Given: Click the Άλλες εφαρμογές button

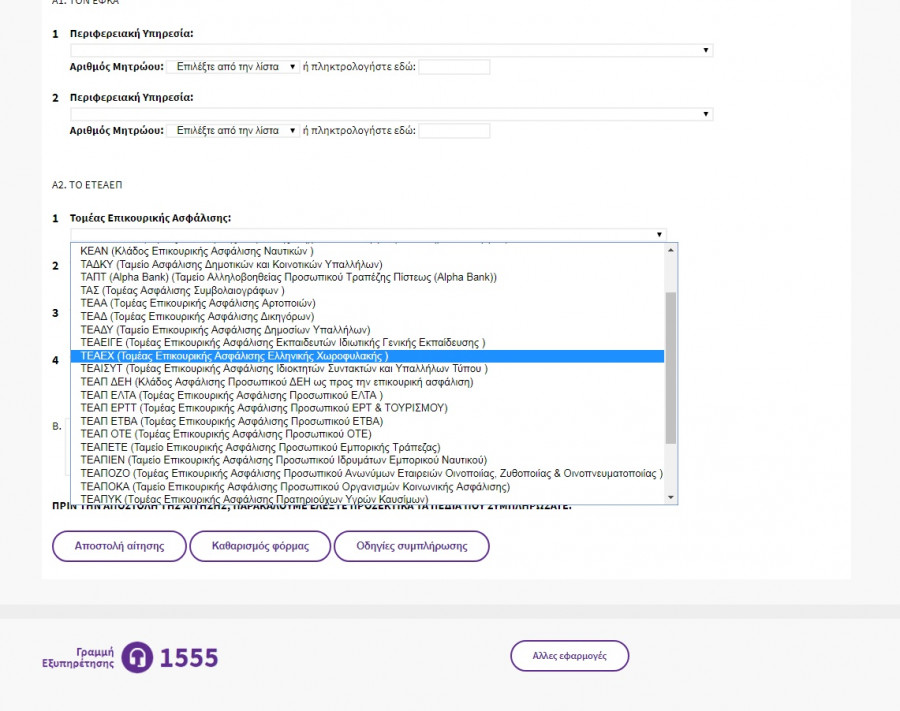Looking at the screenshot, I should coord(570,656).
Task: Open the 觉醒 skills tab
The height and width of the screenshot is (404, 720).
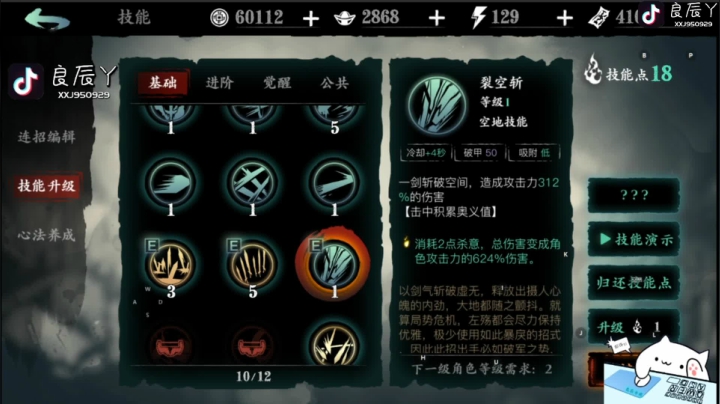Action: click(277, 83)
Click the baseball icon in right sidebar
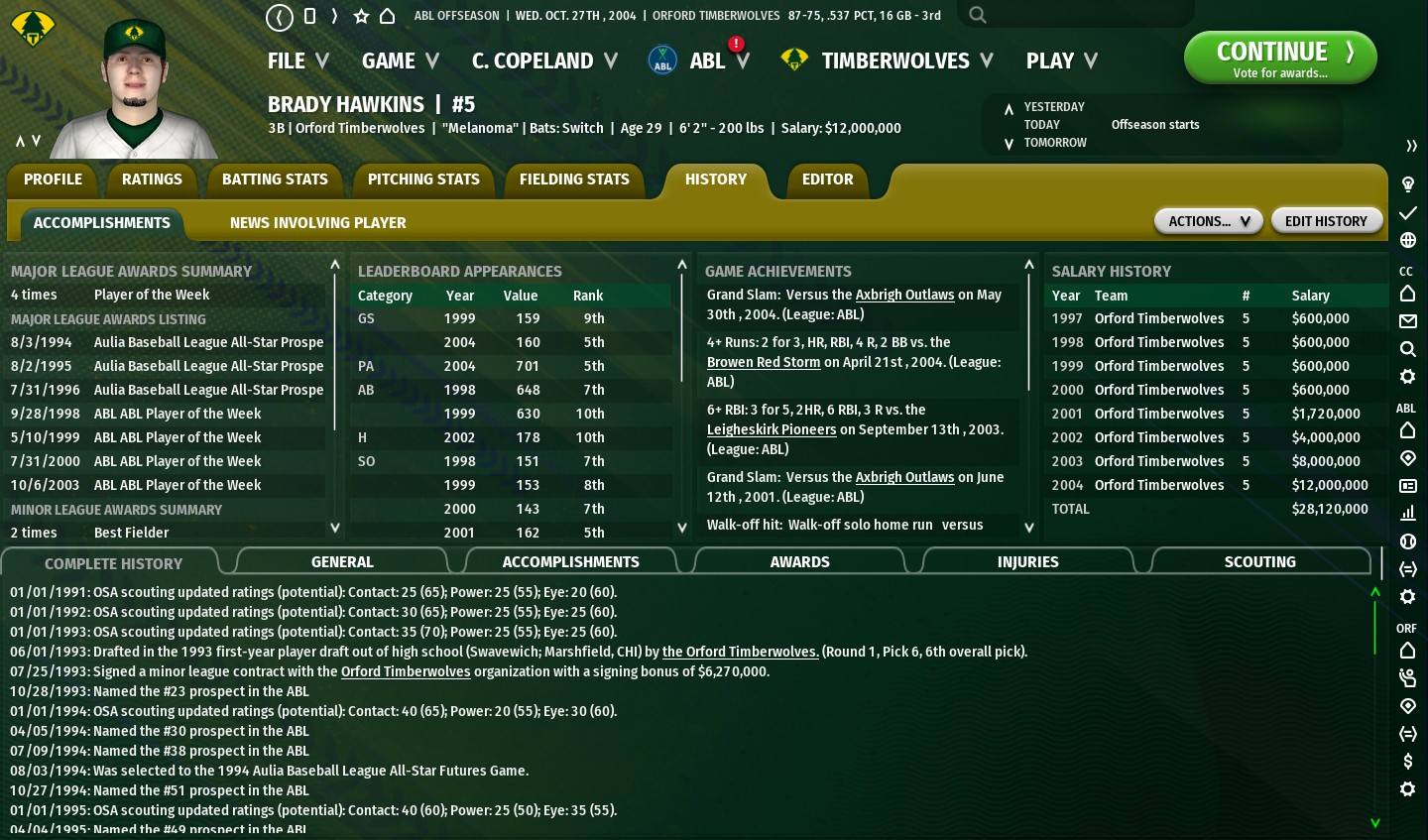Image resolution: width=1428 pixels, height=840 pixels. click(x=1407, y=541)
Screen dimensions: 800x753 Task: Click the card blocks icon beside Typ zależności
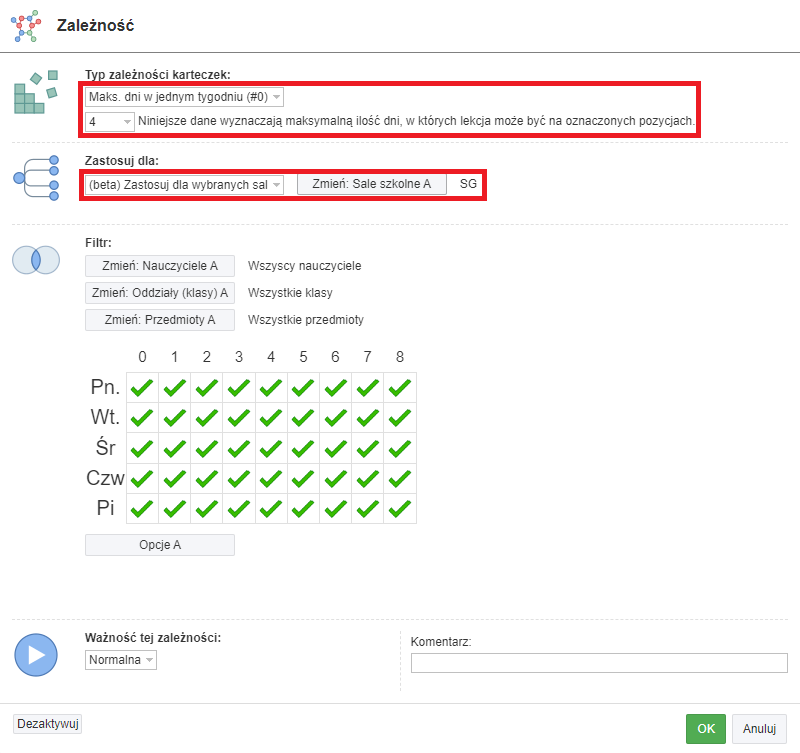point(36,92)
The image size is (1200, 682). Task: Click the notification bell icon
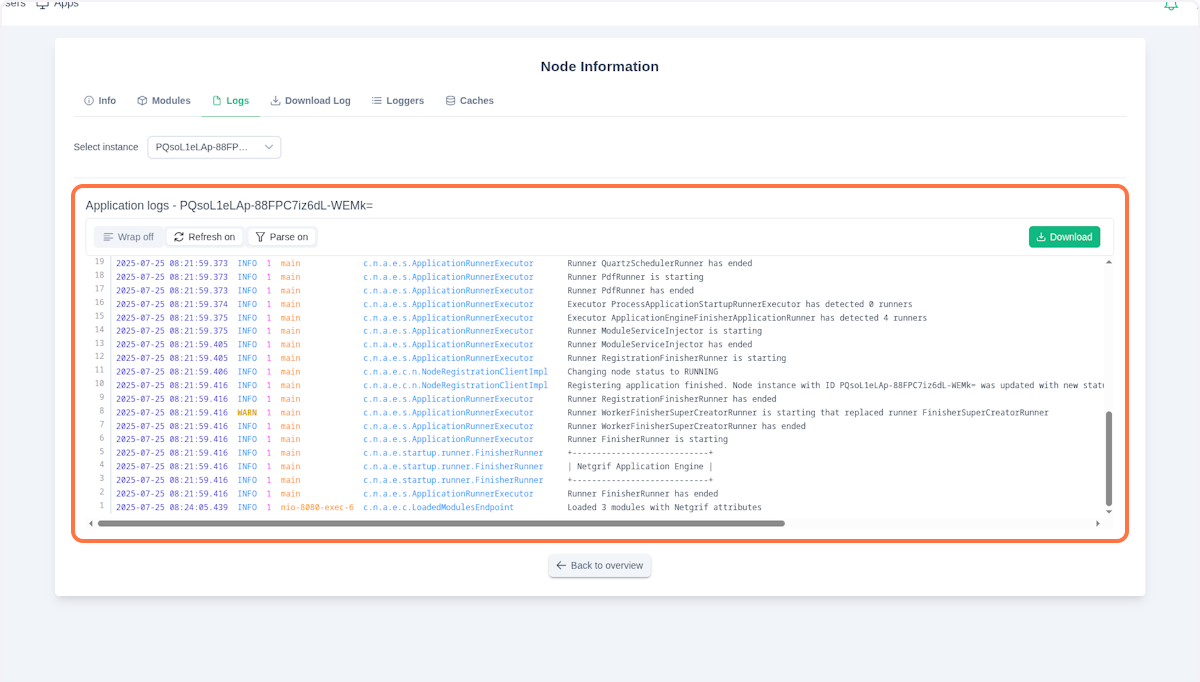coord(1170,5)
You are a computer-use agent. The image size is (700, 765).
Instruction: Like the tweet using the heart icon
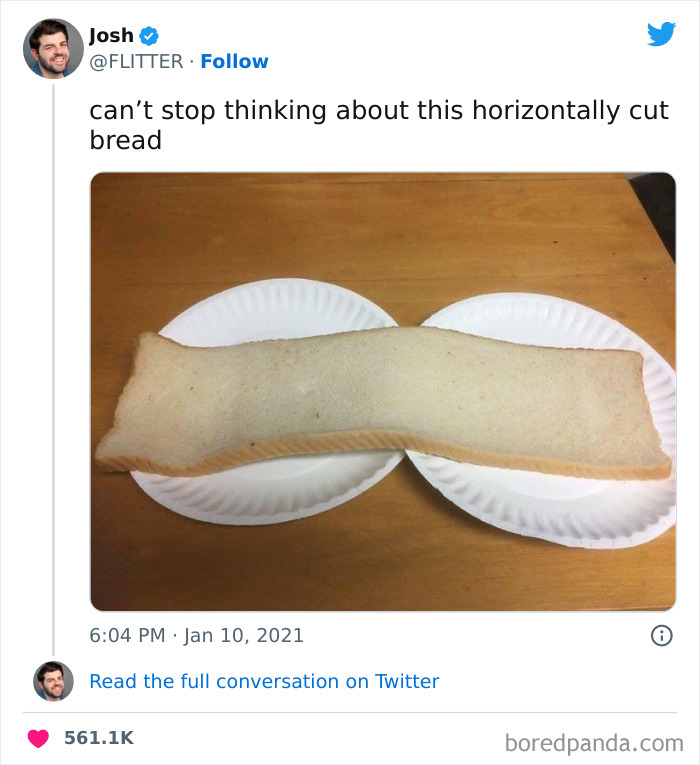click(38, 738)
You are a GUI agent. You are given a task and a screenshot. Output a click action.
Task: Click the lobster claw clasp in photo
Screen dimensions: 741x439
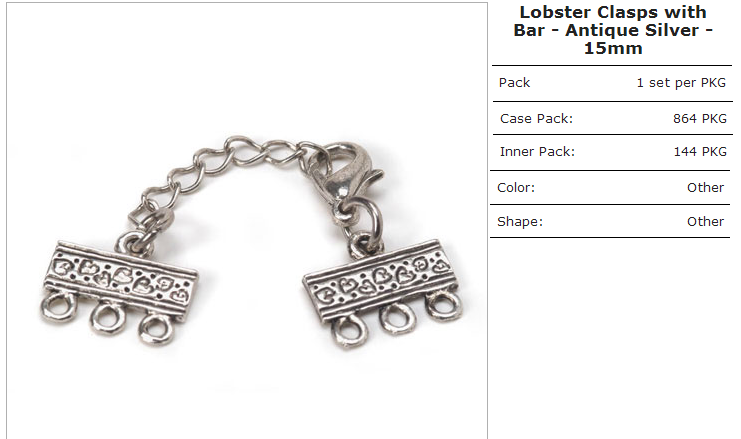[x=342, y=176]
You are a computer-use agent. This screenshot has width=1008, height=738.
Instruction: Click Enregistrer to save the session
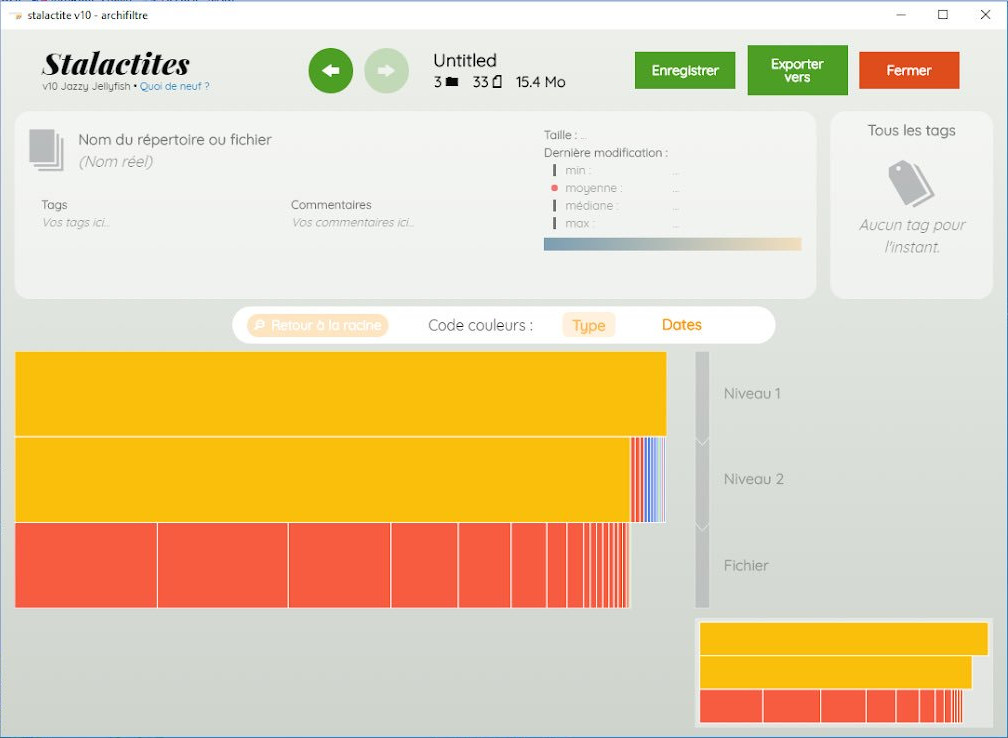click(685, 70)
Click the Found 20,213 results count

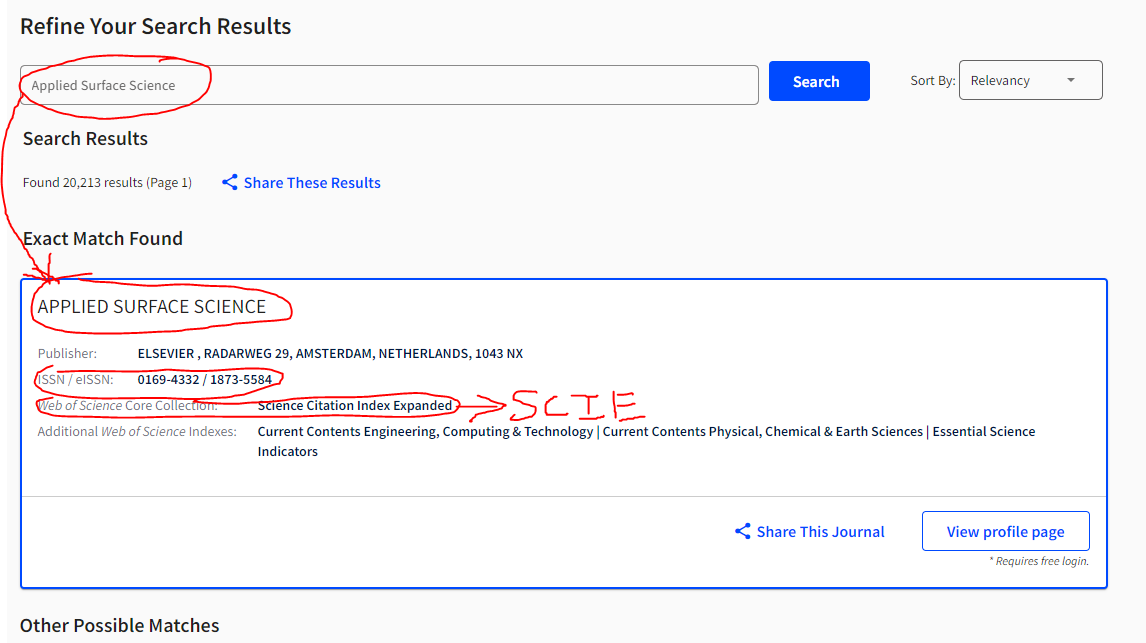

◇ ◇ ◇ ◇ ◇

■ Exercise objective
Output each line above exactly. Skip the images.

■ Written response
Given: Click the Άλλες εφαρμογές button

Looking at the screenshot, I should coord(570,656).
Task: Open the 觉醒 skills tab
The height and width of the screenshot is (404, 720).
Action: click(277, 83)
Click the baseball icon in right sidebar
Image resolution: width=1428 pixels, height=840 pixels. click(x=1407, y=541)
Screen dimensions: 800x753 Task: Click the card blocks icon beside Typ zależności
point(36,92)
The image size is (1200, 682). Task: Click the notification bell icon
coord(1170,5)
You are a computer-use agent. The image size is (700, 765).
Instruction: Like the tweet using the heart icon
click(38, 738)
You are a GUI agent. You are given a task and a screenshot. Output a click action.
Task: Click the lobster claw clasp in photo
Screen dimensions: 741x439
[x=342, y=176]
You are a computer-use agent. This screenshot has width=1008, height=738.
Instruction: Click Enregistrer to save the session
click(685, 70)
Click the Found 20,213 results count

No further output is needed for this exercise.